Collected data
• • • •

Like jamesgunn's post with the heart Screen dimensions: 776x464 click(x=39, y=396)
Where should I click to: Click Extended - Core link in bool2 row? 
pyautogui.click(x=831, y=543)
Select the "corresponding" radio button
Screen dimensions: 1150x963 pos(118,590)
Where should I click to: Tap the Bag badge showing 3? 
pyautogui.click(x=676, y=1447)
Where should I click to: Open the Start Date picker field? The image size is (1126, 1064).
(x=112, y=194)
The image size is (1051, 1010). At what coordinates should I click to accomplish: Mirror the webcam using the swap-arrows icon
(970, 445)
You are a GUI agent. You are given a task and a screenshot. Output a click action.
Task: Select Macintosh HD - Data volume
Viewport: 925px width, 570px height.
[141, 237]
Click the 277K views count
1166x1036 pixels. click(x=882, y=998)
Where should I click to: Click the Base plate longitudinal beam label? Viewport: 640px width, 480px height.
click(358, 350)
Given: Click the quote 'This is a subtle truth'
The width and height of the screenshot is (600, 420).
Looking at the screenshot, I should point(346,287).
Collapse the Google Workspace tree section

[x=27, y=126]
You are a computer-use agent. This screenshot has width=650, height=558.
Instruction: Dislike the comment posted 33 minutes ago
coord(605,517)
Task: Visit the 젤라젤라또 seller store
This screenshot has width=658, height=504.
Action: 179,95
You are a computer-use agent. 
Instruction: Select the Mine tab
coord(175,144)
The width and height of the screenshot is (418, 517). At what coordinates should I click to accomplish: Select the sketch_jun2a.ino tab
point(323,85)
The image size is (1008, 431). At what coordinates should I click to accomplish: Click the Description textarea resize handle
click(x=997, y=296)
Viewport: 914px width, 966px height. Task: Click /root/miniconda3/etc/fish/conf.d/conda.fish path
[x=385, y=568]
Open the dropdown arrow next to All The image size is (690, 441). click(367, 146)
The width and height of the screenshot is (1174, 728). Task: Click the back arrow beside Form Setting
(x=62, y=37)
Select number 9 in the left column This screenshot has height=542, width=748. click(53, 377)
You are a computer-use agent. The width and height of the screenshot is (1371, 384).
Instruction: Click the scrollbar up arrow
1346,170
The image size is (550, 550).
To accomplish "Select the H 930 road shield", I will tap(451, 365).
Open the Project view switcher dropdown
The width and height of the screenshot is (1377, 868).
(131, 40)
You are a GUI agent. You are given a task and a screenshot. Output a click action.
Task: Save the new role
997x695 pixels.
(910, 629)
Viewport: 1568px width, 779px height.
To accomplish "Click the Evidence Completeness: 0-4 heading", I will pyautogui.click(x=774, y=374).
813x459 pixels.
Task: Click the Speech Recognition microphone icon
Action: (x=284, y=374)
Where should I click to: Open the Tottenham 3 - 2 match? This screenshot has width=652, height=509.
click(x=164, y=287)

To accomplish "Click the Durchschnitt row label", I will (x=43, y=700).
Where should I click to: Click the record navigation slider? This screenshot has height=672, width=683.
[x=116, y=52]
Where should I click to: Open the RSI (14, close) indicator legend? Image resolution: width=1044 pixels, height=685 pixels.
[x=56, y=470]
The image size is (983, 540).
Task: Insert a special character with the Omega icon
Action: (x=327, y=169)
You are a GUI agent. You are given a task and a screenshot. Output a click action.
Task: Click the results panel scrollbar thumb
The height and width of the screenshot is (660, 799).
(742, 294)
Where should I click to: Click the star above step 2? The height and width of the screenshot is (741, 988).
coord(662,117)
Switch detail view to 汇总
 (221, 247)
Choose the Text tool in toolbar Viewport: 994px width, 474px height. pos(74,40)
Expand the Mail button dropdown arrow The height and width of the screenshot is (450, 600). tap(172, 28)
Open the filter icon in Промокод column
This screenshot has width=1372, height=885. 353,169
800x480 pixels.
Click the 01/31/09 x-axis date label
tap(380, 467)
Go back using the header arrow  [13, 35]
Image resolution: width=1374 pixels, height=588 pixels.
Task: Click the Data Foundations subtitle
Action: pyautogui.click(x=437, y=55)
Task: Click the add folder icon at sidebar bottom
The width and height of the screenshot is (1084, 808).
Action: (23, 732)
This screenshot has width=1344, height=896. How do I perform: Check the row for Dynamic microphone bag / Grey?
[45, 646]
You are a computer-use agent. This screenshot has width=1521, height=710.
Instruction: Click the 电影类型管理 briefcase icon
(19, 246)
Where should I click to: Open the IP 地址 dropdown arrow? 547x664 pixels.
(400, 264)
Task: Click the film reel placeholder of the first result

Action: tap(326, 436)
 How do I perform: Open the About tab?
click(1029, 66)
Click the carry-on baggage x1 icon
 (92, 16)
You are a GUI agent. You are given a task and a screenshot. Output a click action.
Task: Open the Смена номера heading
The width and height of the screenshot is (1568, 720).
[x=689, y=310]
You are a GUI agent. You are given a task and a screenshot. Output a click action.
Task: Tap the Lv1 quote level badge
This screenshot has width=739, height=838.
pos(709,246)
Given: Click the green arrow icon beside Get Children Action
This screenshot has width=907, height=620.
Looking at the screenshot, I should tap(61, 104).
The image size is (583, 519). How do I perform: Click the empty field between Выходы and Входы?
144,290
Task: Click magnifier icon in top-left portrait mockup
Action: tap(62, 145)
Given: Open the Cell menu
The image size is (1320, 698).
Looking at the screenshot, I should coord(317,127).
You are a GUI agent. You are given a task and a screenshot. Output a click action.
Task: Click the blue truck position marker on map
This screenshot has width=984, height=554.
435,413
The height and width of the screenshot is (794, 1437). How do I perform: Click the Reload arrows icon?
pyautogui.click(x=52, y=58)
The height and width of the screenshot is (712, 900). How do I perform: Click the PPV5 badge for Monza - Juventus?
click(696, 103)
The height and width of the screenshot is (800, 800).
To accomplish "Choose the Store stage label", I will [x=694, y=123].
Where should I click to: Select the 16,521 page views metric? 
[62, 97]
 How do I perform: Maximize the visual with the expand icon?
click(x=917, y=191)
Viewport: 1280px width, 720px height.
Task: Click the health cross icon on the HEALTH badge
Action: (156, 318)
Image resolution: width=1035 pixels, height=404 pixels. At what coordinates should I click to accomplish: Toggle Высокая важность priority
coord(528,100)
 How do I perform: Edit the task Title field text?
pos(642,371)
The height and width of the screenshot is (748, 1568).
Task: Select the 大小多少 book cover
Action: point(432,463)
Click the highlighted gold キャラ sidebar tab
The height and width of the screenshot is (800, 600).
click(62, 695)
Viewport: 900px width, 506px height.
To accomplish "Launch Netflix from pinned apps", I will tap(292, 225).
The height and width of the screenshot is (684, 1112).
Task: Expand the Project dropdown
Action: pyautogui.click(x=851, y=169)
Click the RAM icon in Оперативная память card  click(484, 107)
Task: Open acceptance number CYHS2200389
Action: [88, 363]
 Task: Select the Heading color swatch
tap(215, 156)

• • • •

◆ YOUR ASSIGNMENT
How many of the lines in the data above carry the word "computer"? Say the number and nothing else.

◆ ANSWER BELOW
4